Under the FTCA, the United States may be held liable in tort "for injury or loss of property ... caused by the negligent or wrongful act or omission of any employee ... under circumstances where the United States, if a private person, would be liable to the claimant in accordance with the law of the place where the act or omission occurred." 28 U.S.C. § 1346(b). That waiver of sovereign immunity is subject to a number of exceptions. If an exception applies, sovereign immunity is not waived, and no subject matter jurisdiction exists. See Sabow v. United States, 93 F.3d 1445, 1451 (9th Cir.1996). Jurisdiction does not exist when the claim is "based upon the exercise or performance or the failure to exercise or perform a discretionary function." 28 U.S.C. § 2680(a); see also Sabow, 93 F.3d at 1451.

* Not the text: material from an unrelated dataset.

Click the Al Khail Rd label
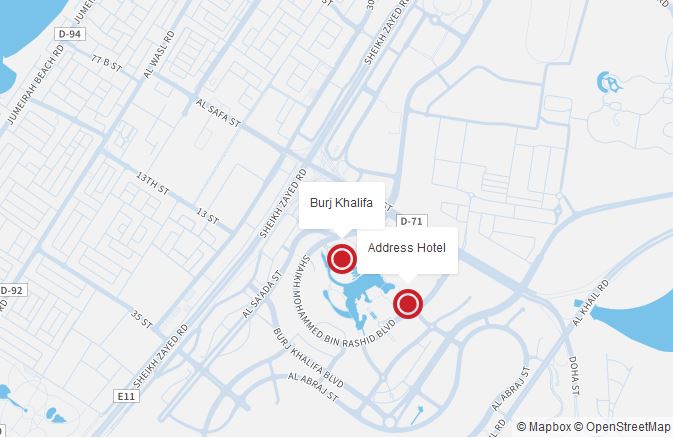The height and width of the screenshot is (438, 673). [x=591, y=303]
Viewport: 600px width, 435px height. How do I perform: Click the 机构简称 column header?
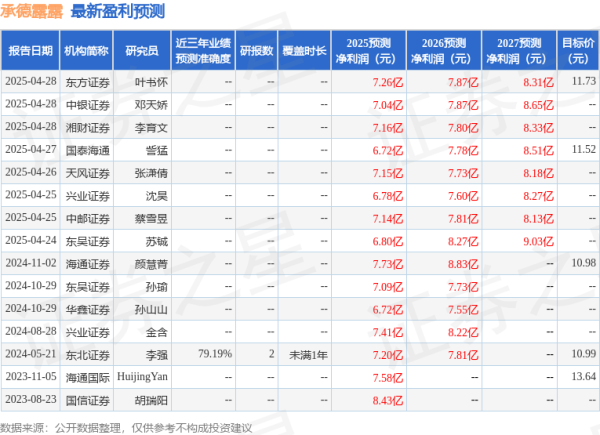point(86,49)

The Supreme Court has explained the two-step process that must be gone through for the purpose of determining whether the discretionary function bar applies to any given case. See Berkovitz v. United States, 486 U.S. 531, 536-37, 108 S.Ct. 1954, 1958-59, 100 L.Ed.2d 531 (1988). We have done the same. See, e.g., Sabow, 93 F.3d at 1451. We need not go through that detailed, and often difficult, analysis here because no one doubts that prosecutorial discretion is covered. As we have succinctly put it: "The decision whether or not to prosecute a given individual is a discretionary function for which the United States is immune from liability." Wright v. United States, 719 F.2d 1032, 1035 (9th Cir.1983). See also Gray v. Bell, 712 F.2d 490, 513 (D.C.Cir.1983). The exercise of that discretion is by no means easy, and prosecutors do make mistakes. Regardless, in general a prosecution does not go forward, and defendants are not sucked into its vortex merely because a report of one kind or another has been given to the prosecutor. Indeed,


[t]he prosecutor has a duty to measure the facts in the report by legal standards and decide whether they add up to probable cause to prosecute. The possibility of less than perfect investigative conduct on the part of the police is no doubt one reason the law requires an exercise of the prosecutor's informed discretion before the initiation of prosecution.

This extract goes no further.